Wednesday, April 18, 2007

A Terrible Parallel...

Juan Cole's "Informed Comment" is a must daily read for anyone who wants to be generally well-informed about what is going on in the Middle East in general and Iraq in particular -- especially as regards the motives for and effect of US involvement in the region.

Yesterday, Professor Cole drew a terrible parallel between Iraq and the US.

I quote and the boldface type is Cole's own:

I keep hearing from US politicians and the US mass media that the "situation is improving" in Iraq. The profound sorrow and alarm produced in the American public by the horrific shootings at Virginia Tech should give us a baseline for what the Iraqis are actually living through. They have two Virginia Tech-style attacks every single day. Virginia Tech will be gone from the headlines and the air waves by next week this time in the US, though the families of the victims will grieve for a lifetime. But next Tuesday I will come out here and report to you that 64 Iraqis have been killed in political violence. And those will mainly be the ones killed by bombs and mortars. They are only 13% of the total; most Iraqis killed violently, perhaps 500 a day throughout the country if you count criminal and tribal violence, are just shot down. Shot down, like the college students and professors at Blacksburg. We Americans can so easily, with a shudder, imagine the college student trying to barricade himself behind a door against the armed madman without. But can we put ourselves in the place of Iraqi students?

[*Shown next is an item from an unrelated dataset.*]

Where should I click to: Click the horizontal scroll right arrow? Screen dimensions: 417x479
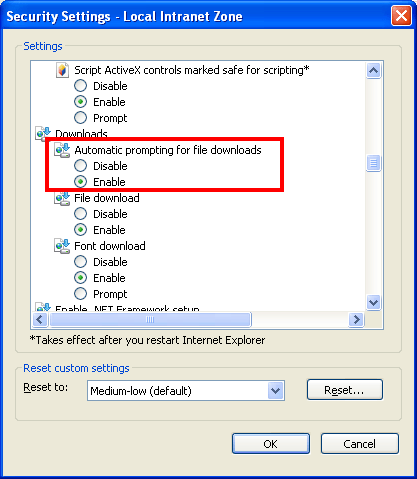pyautogui.click(x=356, y=320)
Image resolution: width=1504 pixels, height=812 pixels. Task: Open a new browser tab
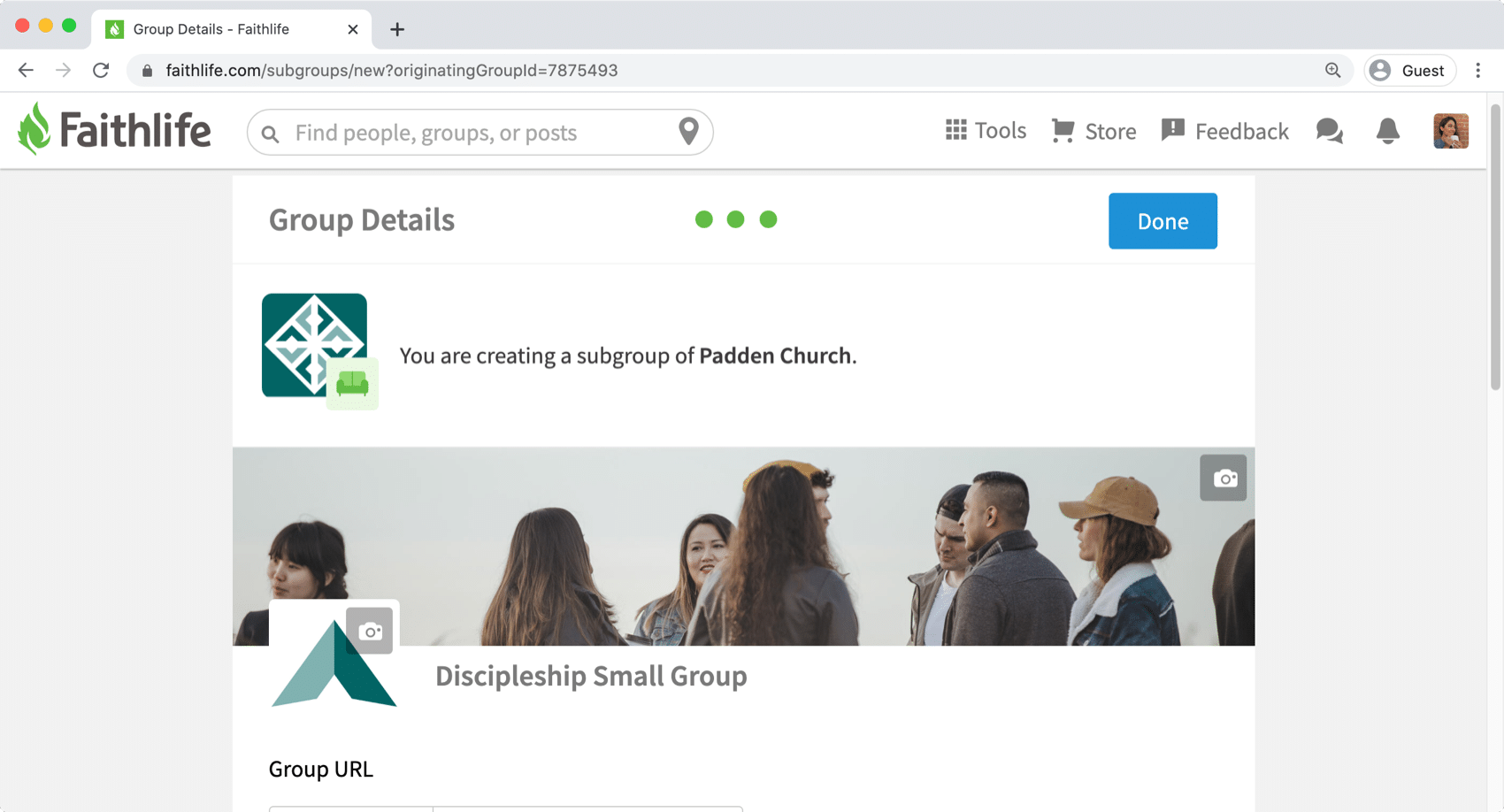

Two V-Tech-style attacks every day? That is almost too kind! What happened in Blacksburg is a rare zero event, magnified by the ownership of semiautomatic weapons by some bozo gone amok. In Iraq, the murdering craziness is organized and has goals.

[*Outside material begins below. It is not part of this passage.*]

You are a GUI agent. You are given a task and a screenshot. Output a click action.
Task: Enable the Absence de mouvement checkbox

Also, since the US has more than ten times the population of Iraq, we should perhaps speak of, not two, but twenty daily incidents. That would be equivalent to a daily Twin Towers -- doubled up!

True, such parallels are somewhat false, but have a use in putting a perspective on the despair and desperation we have engendered in Iraq -- and for what?

Indeed, those are the questions, why? and for what? A mask of righteousness ensconced behind a pack of lies and flatulence?